What you need to do:
Answer the following questions about the text excerpt below:
1. According to the code comments, what is the rectified linear unit used for?
2. What will the model be trained to predict?
3. According to the final paragraph, why does asking for both teams' scores double the training data?
--- Begin Text excerpt ---
Our forward pass passes our activations through a series of nonlinear transformations to give an estimate of the outcome, ŷ.

In [163]:
# rectified linear unit for introducing non-linearity into model
relu(values) = max.(values, 0.0)

# Given a vector or matrix of inputs, computes predicted outcome ŷ
#
# activations - initial activations
# weights - array of weight matrices
# biases - array of bias vectors
function forwardPass(activations, weights, biases)
    a′ = activations
    for i in 1:length(weights) - 1
        a′ = relu(weights[i] * a′ .+ biases[i])
    end
    weights[length(weights)] * a′ .+ biases[length(biases)]
end
; # silence output

## Load our training data

We want to train our model to predict how many goals each team will score in a given match. To make this simpler, we will train a single model to guess the score of one team against another. Later, we will ask that model for the score of A in A vs B as well as the score of B in B vs A. This doubles our training data, since each match will be represented by two output labels and two sets of inputs.
--- End Text excerpt ---
--- Begin Raw data ---
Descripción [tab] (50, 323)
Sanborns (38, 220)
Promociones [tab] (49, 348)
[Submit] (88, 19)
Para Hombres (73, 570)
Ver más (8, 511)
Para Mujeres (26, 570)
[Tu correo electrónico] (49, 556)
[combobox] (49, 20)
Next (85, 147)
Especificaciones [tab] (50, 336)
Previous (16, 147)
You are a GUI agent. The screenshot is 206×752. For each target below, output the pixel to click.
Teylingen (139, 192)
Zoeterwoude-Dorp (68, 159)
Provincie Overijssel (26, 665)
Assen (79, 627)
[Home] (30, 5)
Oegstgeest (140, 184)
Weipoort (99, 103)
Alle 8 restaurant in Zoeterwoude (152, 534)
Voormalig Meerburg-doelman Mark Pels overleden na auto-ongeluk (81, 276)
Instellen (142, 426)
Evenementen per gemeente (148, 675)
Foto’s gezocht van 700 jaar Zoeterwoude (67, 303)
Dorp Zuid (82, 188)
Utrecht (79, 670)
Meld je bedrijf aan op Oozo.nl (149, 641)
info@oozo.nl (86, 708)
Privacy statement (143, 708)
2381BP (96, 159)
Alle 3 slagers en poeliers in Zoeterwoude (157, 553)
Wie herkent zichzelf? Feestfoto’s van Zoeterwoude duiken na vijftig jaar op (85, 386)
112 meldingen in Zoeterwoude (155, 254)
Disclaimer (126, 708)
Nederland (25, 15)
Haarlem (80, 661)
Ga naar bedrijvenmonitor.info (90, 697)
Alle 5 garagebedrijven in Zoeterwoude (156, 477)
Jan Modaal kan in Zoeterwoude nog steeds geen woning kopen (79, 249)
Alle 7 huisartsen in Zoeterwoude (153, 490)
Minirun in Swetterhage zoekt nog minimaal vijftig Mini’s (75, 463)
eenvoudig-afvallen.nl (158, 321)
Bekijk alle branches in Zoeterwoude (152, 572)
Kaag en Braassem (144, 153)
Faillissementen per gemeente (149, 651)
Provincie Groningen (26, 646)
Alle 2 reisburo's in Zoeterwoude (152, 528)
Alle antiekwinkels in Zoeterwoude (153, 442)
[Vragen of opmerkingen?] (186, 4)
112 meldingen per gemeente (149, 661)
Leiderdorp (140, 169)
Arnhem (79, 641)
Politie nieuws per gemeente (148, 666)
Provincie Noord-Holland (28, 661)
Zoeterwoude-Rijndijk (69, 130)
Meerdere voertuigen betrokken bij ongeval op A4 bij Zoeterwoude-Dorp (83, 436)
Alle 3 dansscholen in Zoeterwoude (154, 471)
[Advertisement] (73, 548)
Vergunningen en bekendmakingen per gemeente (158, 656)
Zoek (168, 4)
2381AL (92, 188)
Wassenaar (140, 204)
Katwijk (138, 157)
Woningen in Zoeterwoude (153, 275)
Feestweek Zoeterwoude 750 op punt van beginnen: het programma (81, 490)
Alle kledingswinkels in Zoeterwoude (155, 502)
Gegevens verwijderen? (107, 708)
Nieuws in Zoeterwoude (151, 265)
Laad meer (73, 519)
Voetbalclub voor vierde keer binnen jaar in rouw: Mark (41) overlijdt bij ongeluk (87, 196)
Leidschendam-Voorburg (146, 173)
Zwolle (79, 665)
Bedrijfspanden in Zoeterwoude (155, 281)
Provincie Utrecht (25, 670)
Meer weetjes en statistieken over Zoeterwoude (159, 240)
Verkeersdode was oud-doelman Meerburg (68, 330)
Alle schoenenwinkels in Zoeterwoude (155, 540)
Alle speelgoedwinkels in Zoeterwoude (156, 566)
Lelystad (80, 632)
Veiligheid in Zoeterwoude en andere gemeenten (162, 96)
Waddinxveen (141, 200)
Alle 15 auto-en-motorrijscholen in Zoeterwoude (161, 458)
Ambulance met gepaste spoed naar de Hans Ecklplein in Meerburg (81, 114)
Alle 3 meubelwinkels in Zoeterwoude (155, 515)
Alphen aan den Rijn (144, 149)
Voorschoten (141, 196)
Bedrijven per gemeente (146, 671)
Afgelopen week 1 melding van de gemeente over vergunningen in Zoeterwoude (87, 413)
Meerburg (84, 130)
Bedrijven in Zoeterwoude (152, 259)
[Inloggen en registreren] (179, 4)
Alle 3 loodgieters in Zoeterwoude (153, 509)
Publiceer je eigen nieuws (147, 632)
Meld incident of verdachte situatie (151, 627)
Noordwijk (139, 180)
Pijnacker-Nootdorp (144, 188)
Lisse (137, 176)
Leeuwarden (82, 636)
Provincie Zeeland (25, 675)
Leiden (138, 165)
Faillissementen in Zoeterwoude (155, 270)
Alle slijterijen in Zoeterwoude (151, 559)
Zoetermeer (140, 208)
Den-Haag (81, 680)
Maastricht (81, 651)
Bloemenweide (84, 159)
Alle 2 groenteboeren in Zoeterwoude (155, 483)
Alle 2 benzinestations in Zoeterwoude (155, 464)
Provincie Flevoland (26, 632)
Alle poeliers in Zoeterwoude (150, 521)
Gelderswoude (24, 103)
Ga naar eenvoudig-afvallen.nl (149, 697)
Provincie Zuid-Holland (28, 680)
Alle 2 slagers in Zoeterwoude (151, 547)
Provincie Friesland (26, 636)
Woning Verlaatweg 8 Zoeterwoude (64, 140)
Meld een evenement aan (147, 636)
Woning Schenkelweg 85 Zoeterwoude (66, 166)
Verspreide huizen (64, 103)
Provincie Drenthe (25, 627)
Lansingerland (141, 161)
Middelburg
--- End Raw data ---
Solution to this exercise:
1. It introduces non-linearity into the model.
2. How many goals each team will score in a given match.
3. Each match will be represented by two output labels and two sets of inputs.